Task requirements: The word "name" appears in some lines of the listing below; report how many such lines there are, and nothing else.

Supplied entries:

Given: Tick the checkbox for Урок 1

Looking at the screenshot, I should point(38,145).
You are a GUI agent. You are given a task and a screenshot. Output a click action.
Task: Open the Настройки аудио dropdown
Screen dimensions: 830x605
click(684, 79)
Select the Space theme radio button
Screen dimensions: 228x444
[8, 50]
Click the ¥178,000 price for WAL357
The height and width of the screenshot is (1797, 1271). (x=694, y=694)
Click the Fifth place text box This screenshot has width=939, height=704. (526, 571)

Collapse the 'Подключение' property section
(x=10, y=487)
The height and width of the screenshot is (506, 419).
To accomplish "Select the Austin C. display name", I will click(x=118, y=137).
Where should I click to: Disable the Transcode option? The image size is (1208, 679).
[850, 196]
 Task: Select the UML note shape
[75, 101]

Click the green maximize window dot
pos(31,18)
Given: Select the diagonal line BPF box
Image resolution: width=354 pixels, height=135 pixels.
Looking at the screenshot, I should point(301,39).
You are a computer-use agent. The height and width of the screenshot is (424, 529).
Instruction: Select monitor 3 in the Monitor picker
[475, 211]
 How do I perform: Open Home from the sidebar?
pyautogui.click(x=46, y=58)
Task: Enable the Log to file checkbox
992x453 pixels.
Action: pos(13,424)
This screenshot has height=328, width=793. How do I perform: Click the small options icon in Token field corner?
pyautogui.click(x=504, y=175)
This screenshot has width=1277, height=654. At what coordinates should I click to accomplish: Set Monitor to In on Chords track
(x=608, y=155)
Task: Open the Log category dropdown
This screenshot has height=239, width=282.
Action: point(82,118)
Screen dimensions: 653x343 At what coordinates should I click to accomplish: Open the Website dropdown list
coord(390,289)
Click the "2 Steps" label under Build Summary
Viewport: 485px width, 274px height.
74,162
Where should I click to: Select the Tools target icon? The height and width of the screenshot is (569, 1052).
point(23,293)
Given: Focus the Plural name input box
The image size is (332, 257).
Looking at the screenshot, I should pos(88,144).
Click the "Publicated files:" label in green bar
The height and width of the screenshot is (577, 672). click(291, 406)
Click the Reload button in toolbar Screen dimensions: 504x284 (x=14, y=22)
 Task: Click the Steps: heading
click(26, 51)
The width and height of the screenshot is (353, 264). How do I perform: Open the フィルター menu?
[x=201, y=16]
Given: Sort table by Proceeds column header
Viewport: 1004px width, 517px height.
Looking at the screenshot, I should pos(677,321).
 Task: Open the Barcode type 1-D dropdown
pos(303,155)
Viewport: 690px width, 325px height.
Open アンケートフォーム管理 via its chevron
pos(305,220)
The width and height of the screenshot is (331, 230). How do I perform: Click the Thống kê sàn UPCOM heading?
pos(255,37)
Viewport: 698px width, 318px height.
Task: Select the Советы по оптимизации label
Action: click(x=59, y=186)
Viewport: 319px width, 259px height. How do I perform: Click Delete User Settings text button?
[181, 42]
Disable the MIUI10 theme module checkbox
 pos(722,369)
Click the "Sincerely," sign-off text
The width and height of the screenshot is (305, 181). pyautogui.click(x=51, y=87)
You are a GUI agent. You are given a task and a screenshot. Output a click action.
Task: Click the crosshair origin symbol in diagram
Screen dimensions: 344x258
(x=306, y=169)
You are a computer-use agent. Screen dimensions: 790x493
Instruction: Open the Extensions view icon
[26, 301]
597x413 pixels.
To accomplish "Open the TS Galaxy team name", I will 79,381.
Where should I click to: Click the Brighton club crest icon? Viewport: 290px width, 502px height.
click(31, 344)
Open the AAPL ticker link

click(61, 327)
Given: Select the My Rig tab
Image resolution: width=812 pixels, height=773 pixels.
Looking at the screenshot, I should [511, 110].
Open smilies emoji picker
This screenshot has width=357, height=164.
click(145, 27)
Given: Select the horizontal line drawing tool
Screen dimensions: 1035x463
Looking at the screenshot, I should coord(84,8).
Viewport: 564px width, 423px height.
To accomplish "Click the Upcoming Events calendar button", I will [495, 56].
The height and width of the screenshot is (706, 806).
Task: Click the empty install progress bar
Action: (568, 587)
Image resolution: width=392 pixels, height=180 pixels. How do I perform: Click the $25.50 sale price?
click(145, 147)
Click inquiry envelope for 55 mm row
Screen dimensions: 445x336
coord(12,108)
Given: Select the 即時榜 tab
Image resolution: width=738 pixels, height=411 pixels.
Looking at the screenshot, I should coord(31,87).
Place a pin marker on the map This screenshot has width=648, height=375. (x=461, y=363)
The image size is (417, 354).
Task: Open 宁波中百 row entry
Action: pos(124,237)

Answer to the problem: 3